Alcohol-related harm costs us €3.7bn yearly

From the Wicklow People

A 27-STRONG coalition is now backing minimum pricing including St Patrick’s University Hospital, the Samaritans, The Irish Medical Organisation, The Royal College of Physicians of Ireland – Public Health Faculty, The ISPCC, The Irish Heart Foundation, The National Youth Council of Ireland, The Rape Crisis Network of Ireland, Barnardos, St Vincent de Paul, Mental Health Ireland, Foroige, Women’s Aid, The Rise Foundation and The Alzheimer Society of Ireland.

Alcohol Action Ireland Director Fiona Ryan said, ‘ Twenty seven national charities, community and medical representative organisations support the call for minimum pricing with many of these organisations dealing with the realities of alcohol-related harm in communities, families, the health system and on the streets on a daily basis.
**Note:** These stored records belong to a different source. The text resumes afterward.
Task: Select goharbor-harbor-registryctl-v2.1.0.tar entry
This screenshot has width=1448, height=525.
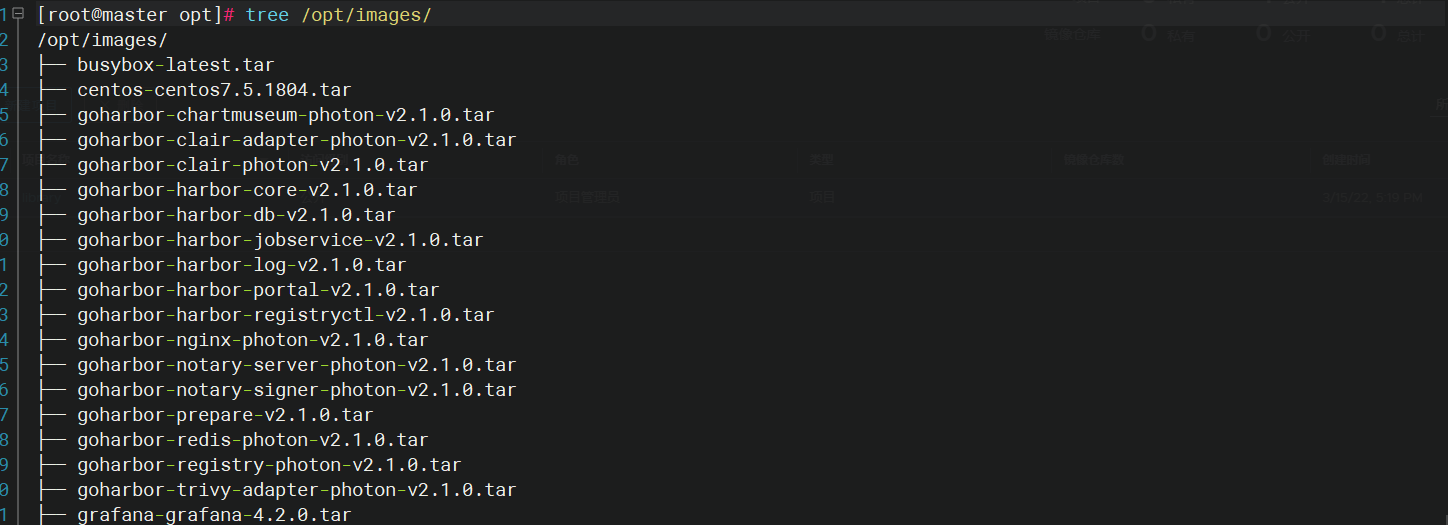Action: point(285,315)
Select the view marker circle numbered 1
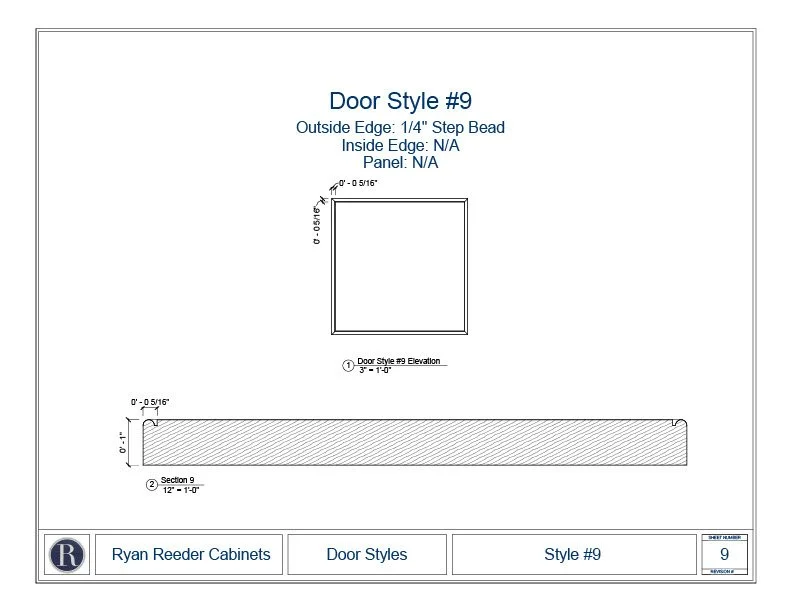792x612 pixels. 348,366
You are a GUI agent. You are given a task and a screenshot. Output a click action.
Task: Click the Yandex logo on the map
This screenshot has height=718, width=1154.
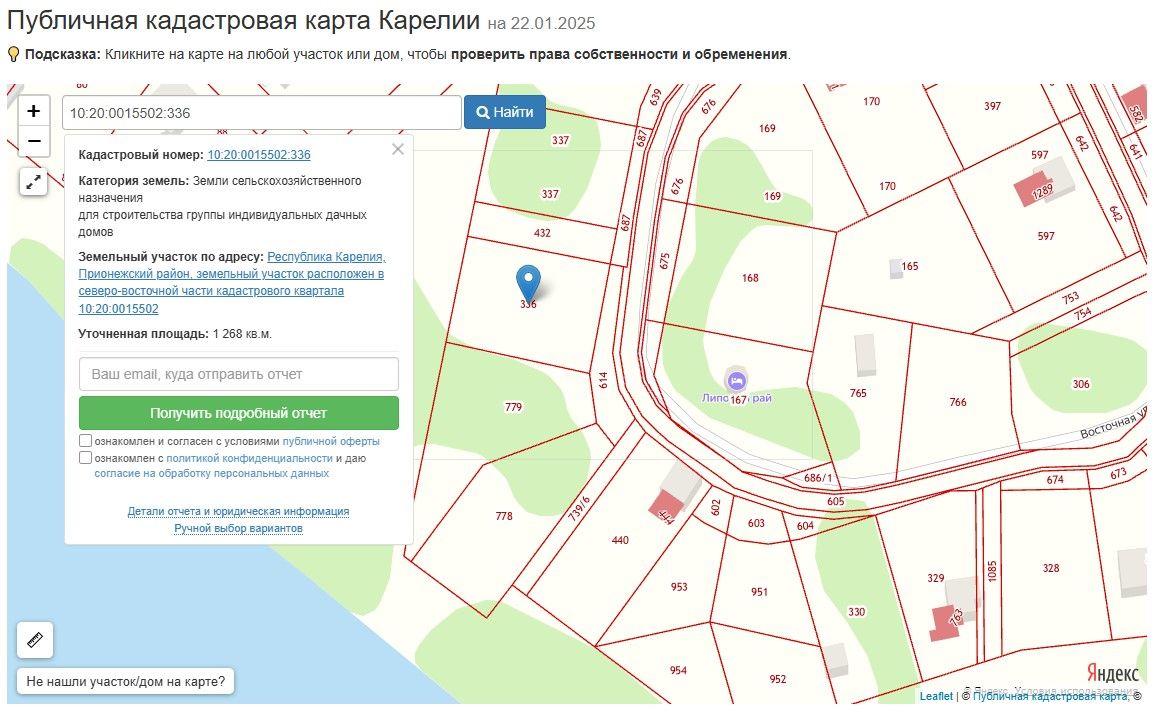pos(1111,673)
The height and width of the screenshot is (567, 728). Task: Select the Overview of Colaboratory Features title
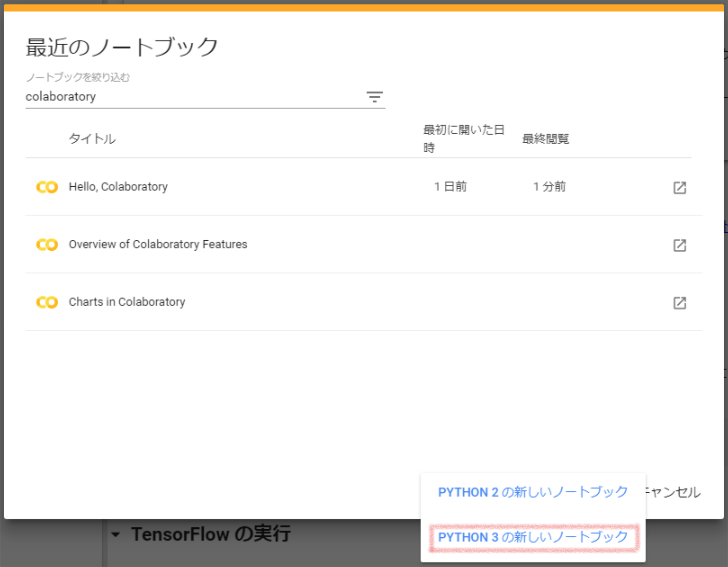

What we need to remember, however, is that this is not a minority call – three out of five people want the Government to tackle alcohol pricing with the majority of these in the parenting age group.

‘ The World Health Organisation has stated that price matters and is one of the most effective policy interventions a Government can take to reduce alcohol-related harm because of the inextricable link between alcohol consumption and pricing.

‘A recent conference ‘ Time Please…’ heard evidence from Canada about how minimum pricing has worked.

‘ The Health Research Board who commissioned research on attitudes to alcohol pricing and other aspects of alcohol marketing found that three out of four people supported a 9pm watershed for alcohol ads while 70 per cent supported banning alcohol advertising on social media.’

Ms Ryan cautioned against viewing young people as the only people in Ireland for whom alcohol use was a problem. ‘ The title of this conference was Time Please… for Change and it is time for change because we can no longer afford the alternative in financial and human costs. Alcohol-related harm costs this country an estimated  €3.7 billion a year –  €1.2 billion a year being spent on alcoholrelated health costs and  €1.19 billion being spent on alcohol-related crime costs.’